同社が開発した計測器であれば、肌の上に機器を装着するだけで、脂質の検査ができる。採血不要で痛みもないため、医療機関にかからずとも、患者自身の手で1日に何度でも測定できることから、「食後高脂血症」の予防や再発防止に役立つと期待されている。測定したデータはパソコンやスマホなどに転送されるため、管理も簡単に行える。

現在同社は、医療やヘルスケア関連の研究機関向けのレンタル、販売をスタートしている。今後はさらに小型化・低価格化を進め、一般および病院など医療機関向けた提供を目指す。

血液検査をヘルスケア領域にも拡大!
小型化・軽量化のニーズにも応えていく

対象市場と優位性

現在のところ、非侵襲(注射針などで人体を傷つけないこと)で脂質をモニタリングできる計測器は、同社の製品のみである。

従来、血液検査は、法規制や高い費用などが障壁となる「閉ざされた世界」だった。だが、採血をなくすことで、それが「開かれた世界」に。栄養指導や健康管理、スポーツなどヘルスケアの領域にも簡易な血液検査が活用されると期待されている。

また、医療用途においても、がんに次いで日本人の死因第2位である心筋梗塞の早期発見・予防に寄与できるとあって、普及後のインパクトは大きい。国民の健康増進や医療費削減に貢献することになれば、600億円以上の市場が開拓できると同社は見積もっている。

注目すべきは、同社の製品を装着することで血液の連続モニターが可能になる点だ。脂質は体調を反映し、変動が激しい。内臓の調子や直前の食事の内容にも大きく左右される。こうしたデータを経時的に採取することで、異常値の見落としがなくなり、食後高脂血症以外の、さまざまな病気の早期発見にもつながるという。

現在のメインユーザーである研究者からも「経時的な変化を追いたい」という声が多く寄せられている。
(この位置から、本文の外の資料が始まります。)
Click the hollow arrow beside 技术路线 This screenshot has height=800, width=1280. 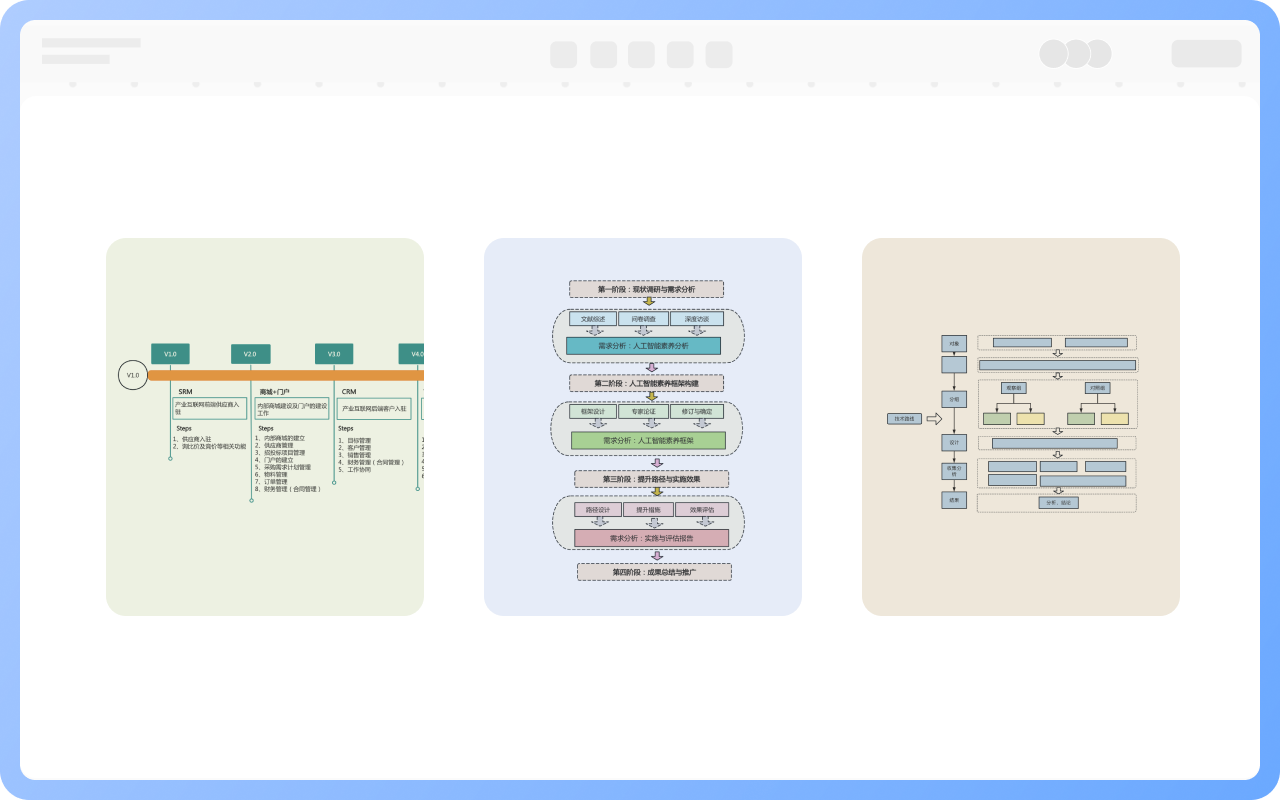934,419
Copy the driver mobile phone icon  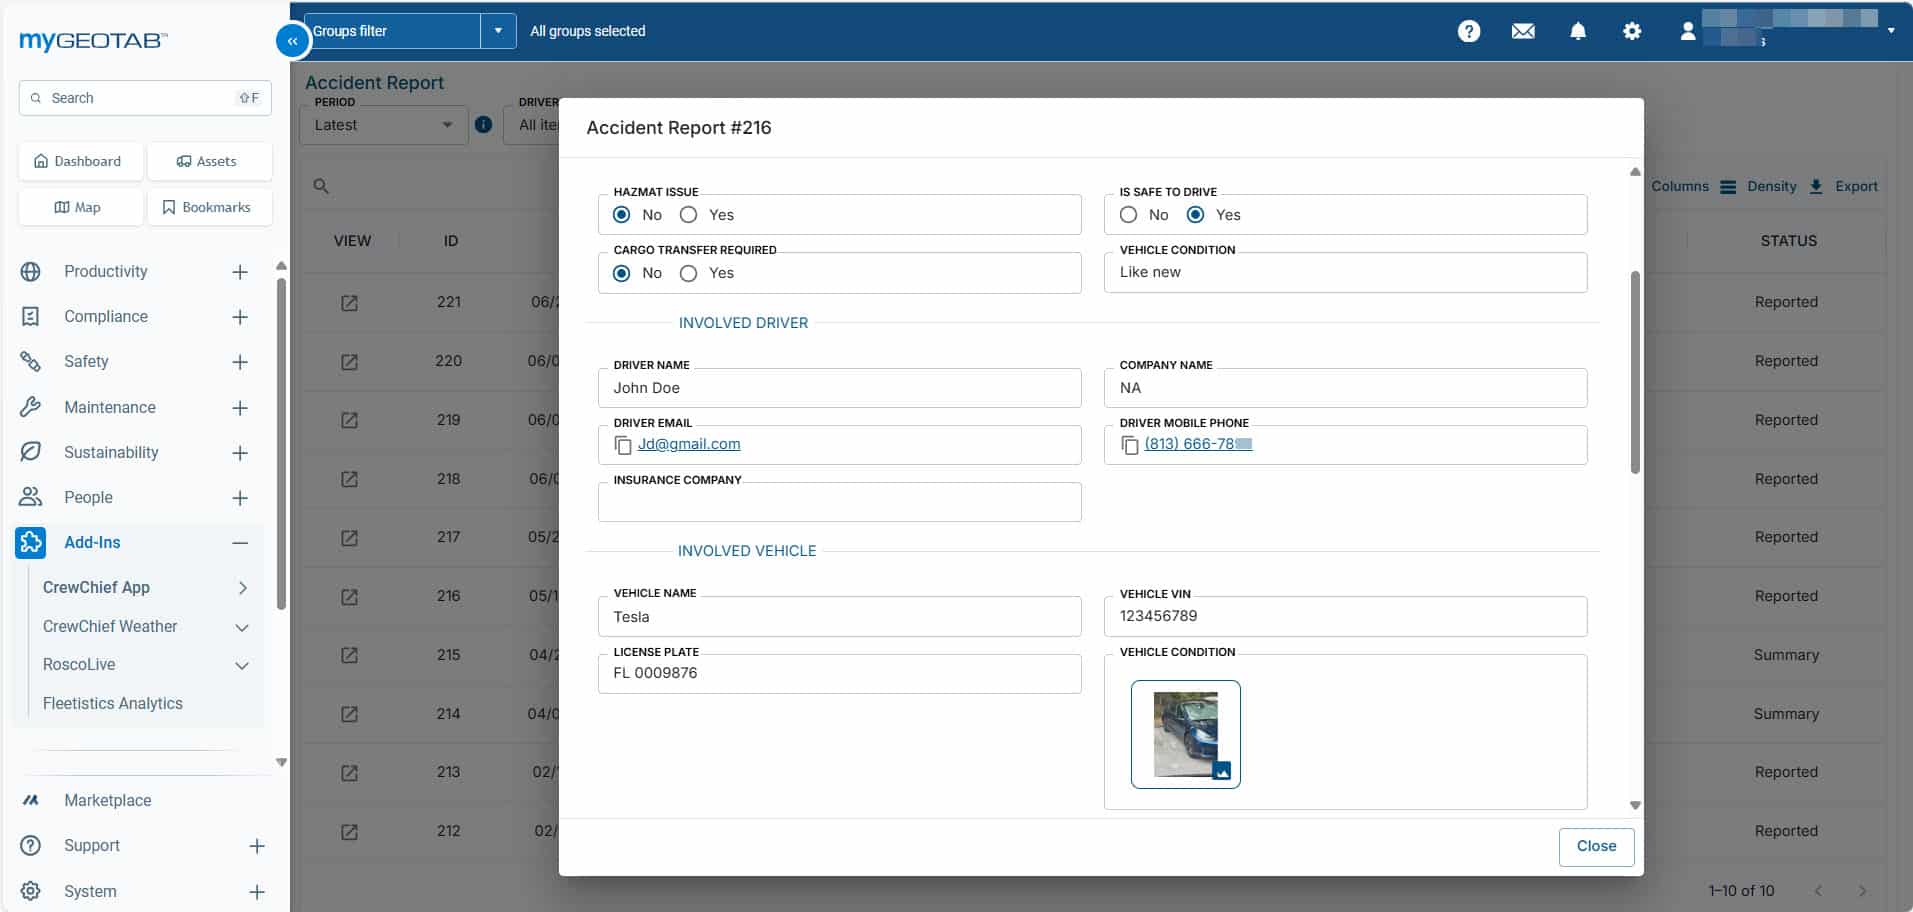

そのためには、24時間の装着にもストレスがないレベルでの小型化が課題。これまでも2億円近くの資金調達を行ってきたが、さらに投資家へのアプローチを進め、小型化の早期実現を急ぐ方針だ。

デバイス開発会社などへのライセンス供与で
市場開拓に弾みをつける

事業にかける思い

photo3.jpg同社の飯永一也代表は、診断薬メーカーなど、医療分野に長く携わっていた人物。業務を通じて血液を目にすることが多かった。「脂質を多く含んだ血液は、見てわかるほどはっきり濁っている。これを機械で測定できないはずがないと考えていました」。そんなある日、北海道大学の清水孝一教授が研究していた、光を用いた整体の診断技術に着目した。

「その技術を使えば、注射針を使わず、どこでも簡単に血液検査ができるかもしれない。このアイデアを自分の手で、世に出したいと思ったのです」と飯永氏。

35歳にして東京農工大学大学院に入学し、MOT(技術経営=Management of Technology)を取得。同大学院修了後は北海道大学大学院の研究員として、清水教授との共同開発にあたった。北海道大学発ベンチャーとして同社を創業したのは、2015年のことである。

現在のところ、研究者用の“非医療機器”という扱いであり、法律上、効能についてのプロモーションができない。今後さらに機器の精度を高めながら、医療機器としての承認を受けることを目指している。

「将来的には、脂質計測のアルゴリズムをクラウド化し、デバイス開発企業やアプリ開発企業へのライセンス供与というかたちで展開していきたいと考えています」

メディカルフォトニクス株式会社
代表者:飯永 一也 氏 設立:2015年2月
URL:https://med-photo.co.jp/ スタッフ数:10名
事業内容:
非侵襲脂質計測器の開発
これまでの資金調達額(出資額)と主な投資会社名:
ベンチャーキャピタルのANRIや科学技術振興機構(JST)などから約2億円
ILS2018 大手企業との商談数:
12社

当記事の内容は 2019/2/4時点のもので、該当のサービス内容が変わっていたり、サービス自体が停止している場合もございますので、あらかじめご了承ください。